*** Extracted data ***

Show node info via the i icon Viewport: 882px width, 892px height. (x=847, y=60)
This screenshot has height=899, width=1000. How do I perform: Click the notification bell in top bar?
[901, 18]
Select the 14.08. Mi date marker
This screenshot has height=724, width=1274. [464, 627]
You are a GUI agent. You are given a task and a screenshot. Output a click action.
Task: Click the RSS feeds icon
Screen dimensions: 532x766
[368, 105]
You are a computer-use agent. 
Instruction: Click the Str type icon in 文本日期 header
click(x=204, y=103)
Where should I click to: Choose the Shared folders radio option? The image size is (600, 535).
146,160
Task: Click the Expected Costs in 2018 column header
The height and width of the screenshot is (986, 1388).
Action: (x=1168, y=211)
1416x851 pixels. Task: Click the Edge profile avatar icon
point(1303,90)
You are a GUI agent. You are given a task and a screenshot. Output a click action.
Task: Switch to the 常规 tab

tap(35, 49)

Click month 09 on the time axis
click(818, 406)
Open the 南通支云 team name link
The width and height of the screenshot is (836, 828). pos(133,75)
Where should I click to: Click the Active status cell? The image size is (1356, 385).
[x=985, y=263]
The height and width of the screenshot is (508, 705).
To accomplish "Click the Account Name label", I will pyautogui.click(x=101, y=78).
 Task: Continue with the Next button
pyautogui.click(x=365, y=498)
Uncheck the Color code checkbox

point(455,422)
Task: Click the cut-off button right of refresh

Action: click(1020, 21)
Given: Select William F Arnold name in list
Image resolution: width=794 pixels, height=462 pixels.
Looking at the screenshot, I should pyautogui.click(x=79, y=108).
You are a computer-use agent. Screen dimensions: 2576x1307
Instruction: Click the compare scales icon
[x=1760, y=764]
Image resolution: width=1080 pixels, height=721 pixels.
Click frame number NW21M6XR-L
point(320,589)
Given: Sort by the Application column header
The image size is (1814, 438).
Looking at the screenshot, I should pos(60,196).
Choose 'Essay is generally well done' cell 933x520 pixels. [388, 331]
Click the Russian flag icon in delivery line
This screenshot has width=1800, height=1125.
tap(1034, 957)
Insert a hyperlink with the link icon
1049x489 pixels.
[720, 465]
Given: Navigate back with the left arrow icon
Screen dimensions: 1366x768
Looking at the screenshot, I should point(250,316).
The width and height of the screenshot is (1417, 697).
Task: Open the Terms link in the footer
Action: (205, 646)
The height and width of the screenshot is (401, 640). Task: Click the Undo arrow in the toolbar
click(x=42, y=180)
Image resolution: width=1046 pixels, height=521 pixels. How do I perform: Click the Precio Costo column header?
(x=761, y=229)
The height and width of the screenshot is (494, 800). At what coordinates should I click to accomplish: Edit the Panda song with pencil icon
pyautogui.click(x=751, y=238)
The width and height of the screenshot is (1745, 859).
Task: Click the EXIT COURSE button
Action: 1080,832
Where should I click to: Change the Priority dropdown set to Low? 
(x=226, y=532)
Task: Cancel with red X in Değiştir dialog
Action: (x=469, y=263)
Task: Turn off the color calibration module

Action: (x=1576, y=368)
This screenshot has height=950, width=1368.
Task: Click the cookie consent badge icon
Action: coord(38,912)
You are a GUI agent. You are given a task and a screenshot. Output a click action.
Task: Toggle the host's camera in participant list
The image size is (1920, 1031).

*** End of Extracted data ***

**Task objective**
Determine the number of lines in the listing that contain the string "computer". Write that number and nothing else.

**Task result**
2